Cerebral salt wasting in pediatric critical care; not just a neurosurgical disorder anymore.

  Vol. 36 (6) 2015 Neuro endocrinology letters Journal Article   2015; 36(6): 578-582 PubMed PMID:  26812288    Citation

OBJECTIVE: Cerebral salt-wasting syndrome (CSWS) is a hypovolemic hyponatremia caused by natriuresis and diuresis, of which the exact pathogenesis is unknown. Although CSWS has been more commonly described to be associated with neurosurgical disorders, increasing numbers of patients are diagnosed and new etiological factors are being identified as the awareness of it increases.

METHODS: The files of the patients who had been hospitalized and treated with the diagnosis of CSWS at the pediatric critical care unit during the last three years were retrospectively reviewed.

RESULTS: Totally 9 patients had been treated with the diagnosis of CSWS. The causes of CSWS were identified as tuberculosis meningitis in two patients, status epilepticus in two patients, ketamine infusion in one patient, medulloblastoma in one patient, sepsis in one patient, brain oedema following child abuse in one patient, and cerebral infarct in one patient. All of the patients had received isotonic saline and hypertonic saline while 77.7% of them had received fludrocortisone. The mean time to correction of hyponatremia was 20.37±14.73 days. One patient had died.
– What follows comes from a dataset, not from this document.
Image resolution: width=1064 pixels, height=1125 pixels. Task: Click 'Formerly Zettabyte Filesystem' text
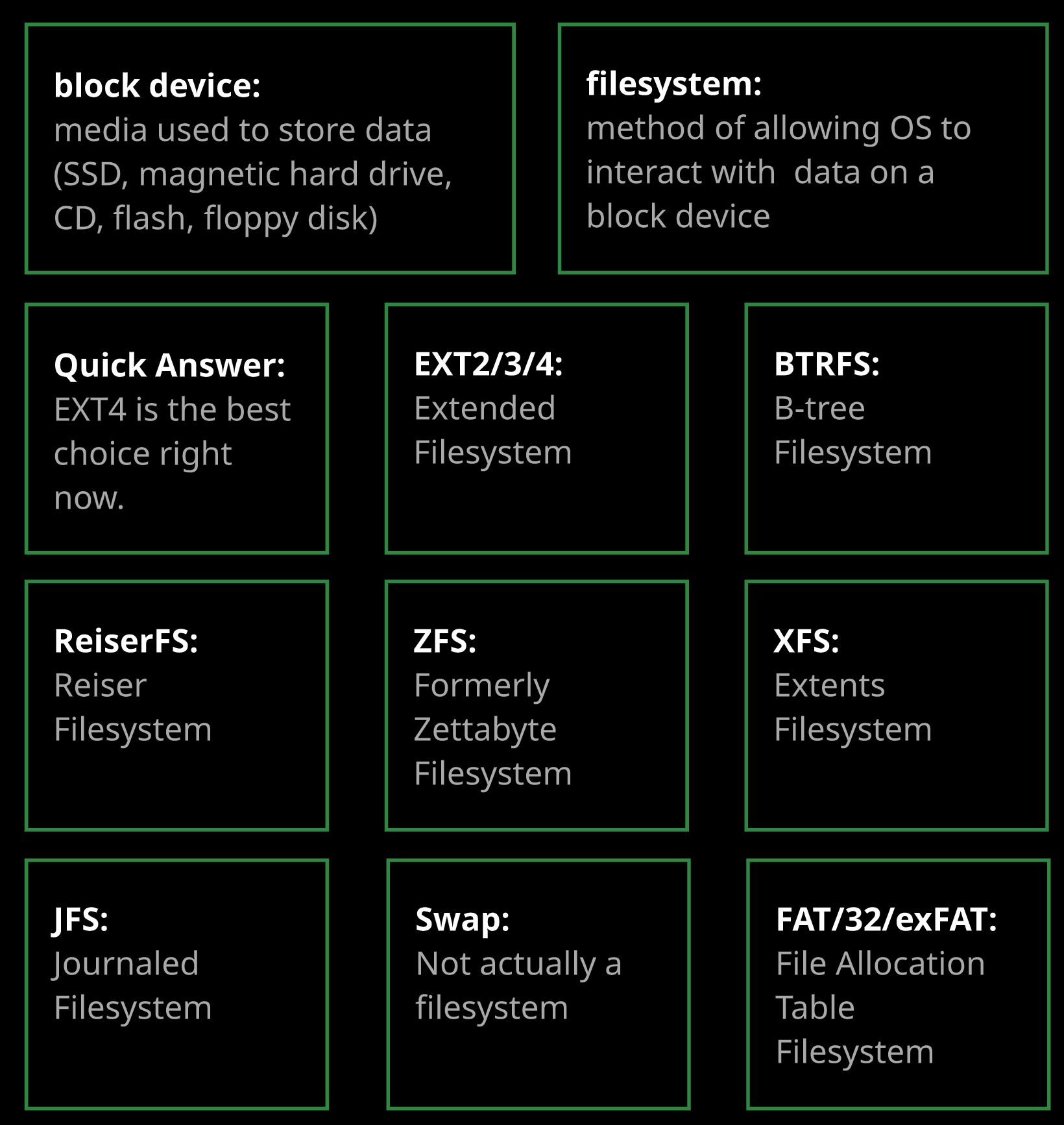pyautogui.click(x=492, y=729)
CONCLUSION: Cerebral salt-wasting syndrome is increasingly described in the etiology of hyponatremia that is commonly seen in children hospitalized especially at critical care units. Serum sodium, urinary sodium and polyuria should be primarily considered in the diagnosis, and supportive laboratory tests such as uric acid and brain natriuretic peptide (BNP) should not be stipulated. At hospitals providing inpatient care services, clinical and laboratory characteristics of CSWS should be known in detail especially at pediatric critical care units.